Il 5 maggio p.v. Manifestazione degli agricoltori di Confagricoltura, Cia e Copagri

2 Maggio 2016 in Politiche agricole

A Bologna, Roma e Catanzaro

Confagricoltura partecipa - al fianco di Cia e Copagri - alle manifestazioni degli agricoltori indette per il 5 maggio chiedendo interventi possibili e rapidi per superare gli ostacoli che frenano lo sviluppo e creano criticità alle imprese.
L’Organizzazione degli imprenditori agricoli sollecita, in particolare: di affrontare il problema di una politica agricola comune inadeguata che non riesce a favorire la modernizzazione, l’innovazione e la crescita delle imprese agricole; di accelerare nei pagamenti dei contributi europei, bloccati dagli enti preposti per motivi inspiegabili; di definire, nelle intese bilaterali dell’Ue con i Paesi terzi, precise modalità applicative sulla definizione delle regole di origine e sulla comunicazione al consumatore, nonché sulla reciprocità delle condizioni di produzione; di rilanciare seriamente gli investimenti con i Programmi Regionali di Sviluppo che, invece, accusano ritardi eccessivi; di sollecitare a livello comunitario una chiara indicazione in etichetta dell’origine della materia prima utilizzata per la trasformazione dei prodotti; di superare l’eccesso di burocrazia che ancora si registra.
“L’agricoltura sta drammaticamente pagando il prezzo della deflazione – osserva il presidente di Confagricoltura, Mario Guidi -. Sono infatti le materie prime agricole, sempre meno valorizzate sul mercato, che fanno da termometro di una situazione che investe l’economia europea ed italiana.
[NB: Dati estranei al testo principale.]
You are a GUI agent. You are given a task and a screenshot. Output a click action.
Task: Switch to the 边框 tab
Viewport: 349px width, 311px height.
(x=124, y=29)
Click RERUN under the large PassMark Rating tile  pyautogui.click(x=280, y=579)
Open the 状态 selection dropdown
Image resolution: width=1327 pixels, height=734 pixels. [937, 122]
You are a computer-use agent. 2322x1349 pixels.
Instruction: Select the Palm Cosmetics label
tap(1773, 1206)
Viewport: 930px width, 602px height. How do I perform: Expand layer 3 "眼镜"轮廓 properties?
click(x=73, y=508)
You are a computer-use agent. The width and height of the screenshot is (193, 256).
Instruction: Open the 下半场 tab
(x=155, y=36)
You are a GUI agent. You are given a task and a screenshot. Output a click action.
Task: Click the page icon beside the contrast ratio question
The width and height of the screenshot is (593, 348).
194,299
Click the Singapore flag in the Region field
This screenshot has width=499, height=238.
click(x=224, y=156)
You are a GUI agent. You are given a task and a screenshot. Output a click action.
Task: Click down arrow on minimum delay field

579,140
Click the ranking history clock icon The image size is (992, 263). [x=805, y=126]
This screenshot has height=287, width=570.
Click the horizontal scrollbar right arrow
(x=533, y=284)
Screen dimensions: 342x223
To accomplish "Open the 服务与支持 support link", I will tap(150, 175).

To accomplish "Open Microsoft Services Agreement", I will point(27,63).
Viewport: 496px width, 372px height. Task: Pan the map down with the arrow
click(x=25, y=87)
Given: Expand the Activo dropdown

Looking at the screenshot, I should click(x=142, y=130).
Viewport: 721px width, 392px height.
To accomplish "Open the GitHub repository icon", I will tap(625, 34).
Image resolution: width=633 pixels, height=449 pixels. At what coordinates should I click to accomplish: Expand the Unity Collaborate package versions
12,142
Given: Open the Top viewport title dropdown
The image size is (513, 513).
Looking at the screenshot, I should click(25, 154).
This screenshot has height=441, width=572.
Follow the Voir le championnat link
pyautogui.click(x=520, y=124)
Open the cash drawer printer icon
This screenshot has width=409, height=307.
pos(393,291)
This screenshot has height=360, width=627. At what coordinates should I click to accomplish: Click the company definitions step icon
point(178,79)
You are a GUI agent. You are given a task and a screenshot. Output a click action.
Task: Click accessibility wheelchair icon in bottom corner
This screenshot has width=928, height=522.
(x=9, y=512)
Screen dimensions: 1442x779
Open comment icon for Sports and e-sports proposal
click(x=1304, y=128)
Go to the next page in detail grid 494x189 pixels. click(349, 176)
Siamo convinti che tutto ciò non sia ineluttabile e che Governo e Regioni abbiano gli strumenti per intervenire e riequilibrare il mercato. Coltivare, allevare, produrre oggi non conviene più; il costo supera le entrate con prezzi così bassi, con le continue promozioni che si scaricano su chi produce, e con costi di produzione che invece crescono anche per l’imperversare di nuovi adempimenti burocratici”.
Questa situazione, ad avviso di Confagricoltura, va cambiata e rapidamente: è questo che gli agricoltori sosterranno il 5 maggio con le iniziative di sensibilizzazione che porranno in essere.